Google’s sign at the company’s headquarters in Mountain View, Calif.  (AP/Marcio Jose Sanchez)

Due to the ongoing Paris climate conference, we’re in a season of major clean energy announcements — from Bill Gates’ coalition of billionaires pledged to support breakthrough technologies to stunning plans for Africa to install 300 gigawatts of renewable capacity by 2030.

And now Google, the company that has in many ways been the leader of corporate clean energy purchasing, has announced its biggest new move yet.

With the ultimate goal of powering everything that it does with clean energy, Google has been signing global “power purchase agreements” to buy clean energy, usually wind, in long term contracts. This electricity can then be used, either directly or indirectly, to power its data centers, which are major consumers of power. Thus, your Google searches, e-mails, and more are increasingly powered by wind and solar.

Up until now, Google had purchased around 1.2 gigawatts of clean energy capacity around the world — a gigawatt is a billion watts. Indeed, prior to this announcement, the company says it had “already committed to purchase more renewable energy than any other company.” Now, Google  is adding 842 megawatts (.842 gigawatts) of additional capacity, across a variety of projects, to bring its total to an impressive 2 gigawatts.

“These are global deals on 3 continents, 6 deals in total, in the U.S. and Chile and Sweden,” said Michael Terrell, who leads energy policy and market strategy for Google’s global infrastructure team. The company recently pledged to triple its purchases of renewable energy by 2025, and the new announcement already moves it a considerable way in that direction.

The new investments include purchases in both wind and solar. In the U.S., Google has partnered with Duke Energy, the largest U.S. utility, to buy solar power directly.

power purchase agreement is, in essence, a long term contract to acquire electricity from a single facility at a fixed rate — over, say, 20 years. Because the purchases are in bulk, they have the potential to be advantageous from a price standpoint. In general, Google tries to buy power in such a way that the electrons can go straight to its data centers, says Terrell, but that isn’t always possible, given the current setup of the grid.

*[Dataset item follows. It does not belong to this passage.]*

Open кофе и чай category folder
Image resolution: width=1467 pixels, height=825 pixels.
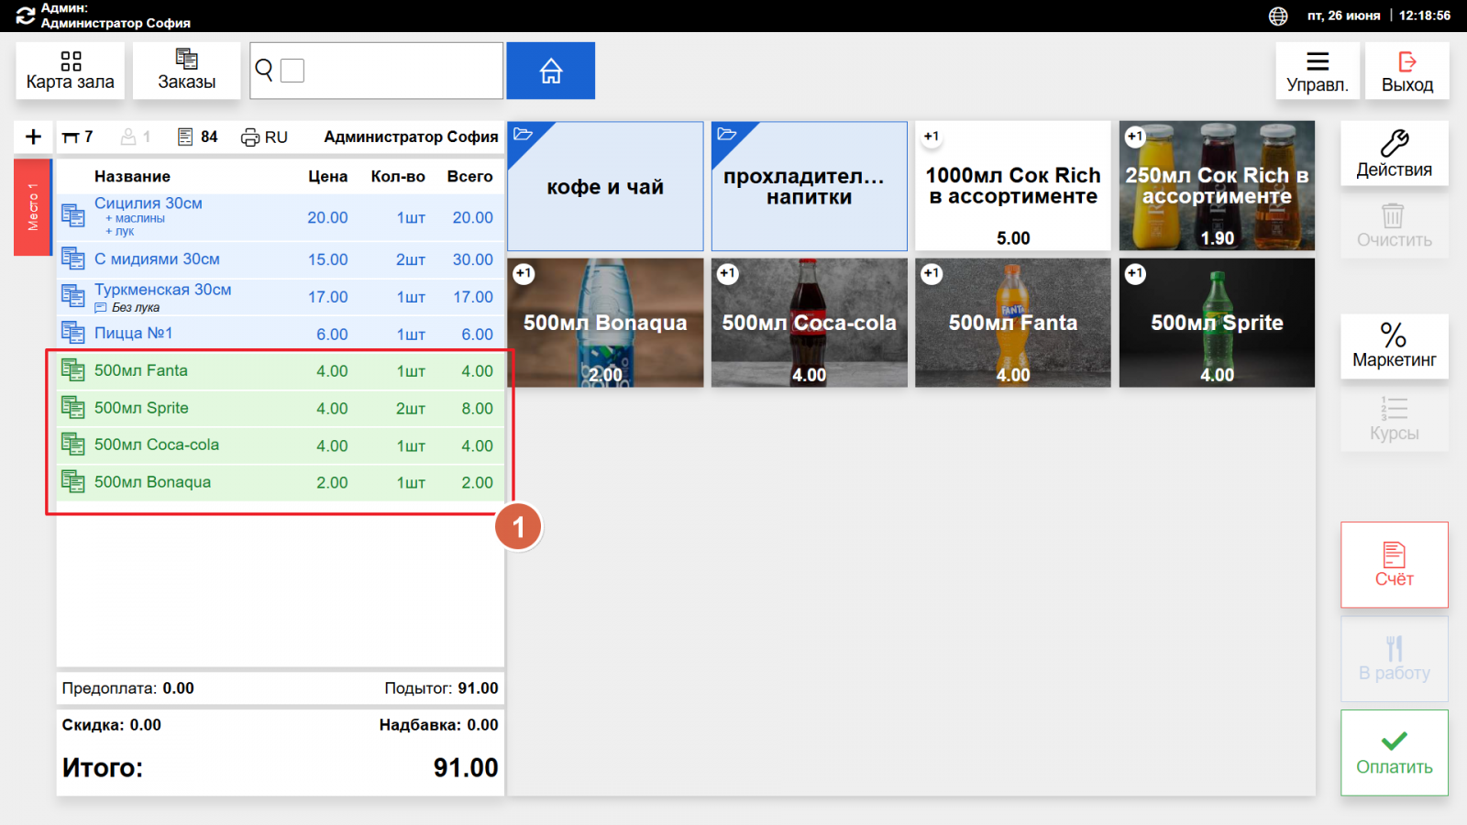[x=605, y=186]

When it isn’t possible, the company instead buys clean energy on the same part of the grid as its data center, thus adding it to that grid — and then sells it back onto the grid and in effect attaches the renewable energy credits to its own operations. The key point, the company has argued, is to ensure “additionality” — the idea that through its actions, there is more clean energy in the world than there would be otherwise.

Google is not the only company buying clean energy. In the last several years, major purchases have also been announced by Apple, Facebook, Microsoft, Ikea and Walmart, among others.

“Google’s leadership has helped spark a race among global IT companies to build a renewably-powered internet, and shows how companies can help lead the way to a 100 percent renewable energy future,” said Gary Cook, chief IT analyst at Greenpeace, in a statement.

It appears to be a trend, according to the Rocky Mountain Institute, which recently found that while corporations contracted for 1.2 gigawatts of clean energy capacity in 2014, that increased to 2 gigawatts in 2015 (a number that presumably does not take into account the new Google announcement).

“Renewable electricity from large-scale, off-site projects has become attractive both economically (competitive prices can be locked in for up to 20 years) and for corporate sustainability,” notes a recent report on this market by the institute and several collaborators.

“We’re going to get renewable energy any way we can, no matter what it takes,” said Terrell.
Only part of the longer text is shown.